* **Work to complete**
• A. Name every person and every Indigenous people that the text on the history of osteopathy names.
• B. In the text on the history of osteopathy, what is the title of Susan Raffo's book?
• C. Continue the text on A.T. Still and the Shawnee origins of osteopathy past its final sentence.

* **Text provided**
"""
What does it mean to live into the principles of our work?
/I want to highlight a piece of writing by Susan Raffo on the history of “Osteopathy” and craniosacral therapy (CST). It is an unfortunate history and needs to be addressed in all places that folks are learning and practicing this work. I am grateful to have come upon Susan Raffo’s work, both this piece and her newish book, Liberated to the Bone.
I came upon the post as I was researching the Indigenous origins of A.T. Still’s medical ideas while working on the redesign of our new craniosacral therapy program . A.T. Still is credited as being the “founder” of Osteopathy and CST falls under the umbrella of osteopathic manual therapies. Raffo both shares meaningful historical reference points on Still’s connection with the Shawnee people where he was living and contextualizes this history in the present.
Still and his family had a long and complicated history with Indigenous peoples, the Lumbee and Shawnee specifically. The long story, shortened (read Raffo’s piece over mine for sure!) is that in the mid 1800’s Still was a young man on the western edge of colonization in what is now called Kansas. They were there as missionaries and his father was a doctor and Still was also studying medicine. Mainly via accounts from friends and family, Still was heavily influenced by the Shawnee healing practices. It is said that he learned the language and spent long periods of time living in the Shawnee village near the missionary settlements.
Somehow, out of this experience, Still articulated a medical philosophy unique for white folks at that time. It is offensive the ways in which he refers to his ideas as coming from (G)od, rather than crediting the obvious learning that occurred while he was observing and possibly working alongside Shawnee healers.
"""
Stored data:
"""
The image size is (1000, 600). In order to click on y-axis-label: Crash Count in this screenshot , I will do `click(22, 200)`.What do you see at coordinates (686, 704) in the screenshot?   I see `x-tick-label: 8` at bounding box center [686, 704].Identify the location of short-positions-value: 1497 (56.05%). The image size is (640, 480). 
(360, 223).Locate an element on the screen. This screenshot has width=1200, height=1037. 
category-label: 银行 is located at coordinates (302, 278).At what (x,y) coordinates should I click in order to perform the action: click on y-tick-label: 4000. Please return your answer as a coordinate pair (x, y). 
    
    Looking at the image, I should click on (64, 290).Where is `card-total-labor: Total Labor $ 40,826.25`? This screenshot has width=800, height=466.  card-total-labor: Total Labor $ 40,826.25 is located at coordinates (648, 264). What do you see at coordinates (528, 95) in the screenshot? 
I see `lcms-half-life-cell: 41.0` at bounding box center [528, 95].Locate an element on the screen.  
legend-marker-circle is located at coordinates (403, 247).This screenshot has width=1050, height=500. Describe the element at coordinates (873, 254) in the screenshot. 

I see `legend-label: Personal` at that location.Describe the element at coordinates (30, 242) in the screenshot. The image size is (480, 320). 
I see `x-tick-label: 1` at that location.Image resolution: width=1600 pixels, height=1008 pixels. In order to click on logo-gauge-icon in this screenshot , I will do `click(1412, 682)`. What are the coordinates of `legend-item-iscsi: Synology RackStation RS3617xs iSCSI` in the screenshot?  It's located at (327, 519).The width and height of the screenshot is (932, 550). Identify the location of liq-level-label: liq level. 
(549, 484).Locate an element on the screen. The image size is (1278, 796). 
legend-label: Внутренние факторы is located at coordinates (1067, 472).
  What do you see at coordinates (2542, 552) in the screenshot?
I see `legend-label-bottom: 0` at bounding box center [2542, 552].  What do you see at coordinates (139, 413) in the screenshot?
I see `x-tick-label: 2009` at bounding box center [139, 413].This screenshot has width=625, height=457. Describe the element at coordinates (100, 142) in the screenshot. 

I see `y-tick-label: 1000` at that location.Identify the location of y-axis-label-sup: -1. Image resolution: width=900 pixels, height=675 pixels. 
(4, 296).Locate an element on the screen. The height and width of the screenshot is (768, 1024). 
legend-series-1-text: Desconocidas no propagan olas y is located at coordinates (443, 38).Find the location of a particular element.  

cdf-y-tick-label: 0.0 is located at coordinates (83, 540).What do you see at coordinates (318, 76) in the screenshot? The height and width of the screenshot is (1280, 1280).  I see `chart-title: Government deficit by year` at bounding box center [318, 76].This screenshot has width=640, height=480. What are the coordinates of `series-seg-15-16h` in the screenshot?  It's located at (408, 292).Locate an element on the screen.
"""
* **Task-by-task answers**
• A.
Susan Raffo
A.T. Still
Lumbee
Shawnee

• B. Liberated to the Bone

• C.
This brings up the important idea that when it comes to hands-on work nothing is new and nobody living now is originating anything when it comes to working with the body. Imagine how many bodies have moved through the planet and how many hands and how much healing contact has occurred and how much more intimately interlaced with the movements and rhythms of both seen and unseen worlds our ancestors have been… and still folks think they can trademark working with the body or name techniques after themselves. There is form animated with energy and we are absolutely honored and humbled to be able to work within these realms. Or as Raffo says;
“We who live in 2020 are not smarter or wiser about the body than any of our people have been across thousands of years of time. If anything, we are probably more awkward and cut off than many of our people have been across thousands of years of time. Whatever body technologies we stumble across or dream awake during this later industrial age, it is guaranteed that those technologies have been understood and deepened during other less-distracted less-earth numbed times. Being humble about this makes us better healing folk.”
In the post, Raffo consistently refers to our work and the work of righting past wrongs as relational. There is no other path and we know this from our own personal work and our work with those who come to us for care; our wounding and our healing are both relational.
I have also begun reading Raffo’s Liberated to the Bone. I highly recommend it to you as our professions wrestle with the context/s within which we work. Raffo also cites the work of Lewis Mehl-Madrona, M.D., Ph.D.. I recently finished his book, Healing the Mind Through the Power of Story, and can absolutely recommend it.